Oleh : Dahlan Iskan
SAMA sekali tidak sengaja. Tidak janjian. Saya bertemu orang yang kekayaannya naik Rp 30 triliun hanya dalam dua tahun itu (Baca Disway: Durian Low): Datuk Low Tuck Kwong. Di lokasi yang begitu jauh. Di pedalaman Kaltim yang sangat dalam.
Hari itu, sebenarnya, saya akan bermalam di mess staf kontraktor tambang milik Haji Aseng (Baca Disway: Haji Aseng).

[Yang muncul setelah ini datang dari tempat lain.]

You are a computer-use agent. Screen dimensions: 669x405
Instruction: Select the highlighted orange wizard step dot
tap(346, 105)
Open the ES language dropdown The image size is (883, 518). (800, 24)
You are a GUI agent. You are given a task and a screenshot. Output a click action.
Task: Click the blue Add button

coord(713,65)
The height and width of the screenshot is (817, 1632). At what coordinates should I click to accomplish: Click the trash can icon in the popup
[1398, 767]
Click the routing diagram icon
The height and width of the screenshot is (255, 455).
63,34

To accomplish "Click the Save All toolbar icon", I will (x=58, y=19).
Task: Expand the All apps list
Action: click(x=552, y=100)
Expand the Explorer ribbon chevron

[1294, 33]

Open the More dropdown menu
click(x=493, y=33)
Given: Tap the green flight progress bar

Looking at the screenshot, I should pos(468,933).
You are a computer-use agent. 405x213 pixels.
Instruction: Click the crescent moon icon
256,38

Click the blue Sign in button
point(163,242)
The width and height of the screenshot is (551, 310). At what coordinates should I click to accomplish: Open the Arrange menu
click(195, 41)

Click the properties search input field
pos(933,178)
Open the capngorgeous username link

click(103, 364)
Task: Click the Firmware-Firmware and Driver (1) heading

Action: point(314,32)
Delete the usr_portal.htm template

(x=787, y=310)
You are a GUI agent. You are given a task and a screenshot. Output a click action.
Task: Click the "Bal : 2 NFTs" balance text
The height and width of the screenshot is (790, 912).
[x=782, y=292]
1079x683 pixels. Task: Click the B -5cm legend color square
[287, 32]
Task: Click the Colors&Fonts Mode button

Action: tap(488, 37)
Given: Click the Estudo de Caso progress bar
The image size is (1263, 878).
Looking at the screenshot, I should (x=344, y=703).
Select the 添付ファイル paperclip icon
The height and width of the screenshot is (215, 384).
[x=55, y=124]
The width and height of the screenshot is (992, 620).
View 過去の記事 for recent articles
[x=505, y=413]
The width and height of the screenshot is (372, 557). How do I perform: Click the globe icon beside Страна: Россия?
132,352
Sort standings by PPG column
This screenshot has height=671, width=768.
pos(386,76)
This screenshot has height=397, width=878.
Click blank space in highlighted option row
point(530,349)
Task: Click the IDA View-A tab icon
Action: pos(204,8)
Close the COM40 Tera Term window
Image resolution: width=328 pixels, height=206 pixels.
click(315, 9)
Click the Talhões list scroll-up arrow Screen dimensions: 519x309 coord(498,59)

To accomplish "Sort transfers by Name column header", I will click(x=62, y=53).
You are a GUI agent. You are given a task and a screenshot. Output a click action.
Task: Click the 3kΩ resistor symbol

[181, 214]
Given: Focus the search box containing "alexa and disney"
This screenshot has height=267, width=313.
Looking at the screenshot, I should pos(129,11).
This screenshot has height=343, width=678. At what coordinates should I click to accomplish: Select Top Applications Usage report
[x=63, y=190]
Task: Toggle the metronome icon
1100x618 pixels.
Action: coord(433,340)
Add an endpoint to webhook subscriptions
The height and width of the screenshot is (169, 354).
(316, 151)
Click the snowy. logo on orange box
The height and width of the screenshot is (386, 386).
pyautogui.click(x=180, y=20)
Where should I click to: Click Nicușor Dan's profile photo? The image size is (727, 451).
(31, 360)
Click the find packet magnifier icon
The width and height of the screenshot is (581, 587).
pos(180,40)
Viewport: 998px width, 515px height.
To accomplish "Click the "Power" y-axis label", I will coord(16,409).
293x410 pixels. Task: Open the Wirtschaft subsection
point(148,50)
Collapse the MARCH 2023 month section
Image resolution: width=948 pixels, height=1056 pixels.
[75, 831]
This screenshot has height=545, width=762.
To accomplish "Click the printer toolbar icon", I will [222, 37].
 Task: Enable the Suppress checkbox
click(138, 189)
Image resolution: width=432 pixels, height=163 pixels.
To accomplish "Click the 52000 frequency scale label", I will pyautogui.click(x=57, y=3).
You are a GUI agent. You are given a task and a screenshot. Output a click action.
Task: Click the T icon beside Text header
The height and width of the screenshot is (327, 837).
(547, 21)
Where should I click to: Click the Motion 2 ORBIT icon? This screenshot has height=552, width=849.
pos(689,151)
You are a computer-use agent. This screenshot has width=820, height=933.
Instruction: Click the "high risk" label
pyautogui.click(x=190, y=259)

Saya sudah taruh tas di salah satu kamar di mess itu. Saya juga sudah menyumbangkan air tubuh di toiletnya. Bahkan saya sudah merencanakan mandi sebelum tidur dari air di ember di pojok kamar mandi itu.
Sore yang panas. Tas itu kami tinggal di kamar. Kami keliling kawasan pertambangan di daerah hulu antara sungai Senyiur dan sungai Belayan –dua anak sungai Mahakam.
Tiga jam kami bermobil. Lewat jalan-jalan lebar yang dibangun khusus untuk angkutan batu bara. Truk yang lewat pun khusus. Besar dan besar sekali.
Satu truk bisa mengangkut 100 ton batu bara. Ada yang bisa sampai 180 ton –bak truknya digandeng. Kami melewati jalan sepanjang 70 km untuk bisa sampai ke tambang.
Lalu mampir ke kebun binatang.
Hahaha… Ada kebun binatang di situ.
Tidak kaleng-kaleng.
Luasnya lebih 200 hektare. Pemiliknya: Bayan Resources. Datuk Low, si penguasa tambang di situ.
Kebun binatang ini ternyata tidak jauh dari mess Haji Aseng.
Di tengah kebun binatang itu ada seperti club house. Bentuknya villa-villa. Ada juga tempat minum kopi. Ruang rapat. Dan gym. Di situlah para eksekutif Bayan bermalam. Kalau lagi datang ke lokasi tambang.
Haji Aseng mengajak saya minum kopi dulu. Di kompleks villa-villa itu. Kami sudah berjam-jam keliling kawasan. Waktunya istirahat. Lihat kebun binatangnya besok pagi saja.
Kedatangan saya di villa itu, rupanya, langsung diinformasikan ke manajemen mereka di Jakarta. Maka saya pun diminta bermalam di salah satu villa di situ.
“Saya di mess Haji Aseng saja,” jawab saya. Saya ngotot pilih tetap tinggal di mess. Saya tidak mau Haji Aseng punya pikiran “Dapat istri muda yang lebih cantik, yang tua ditinggalkan”.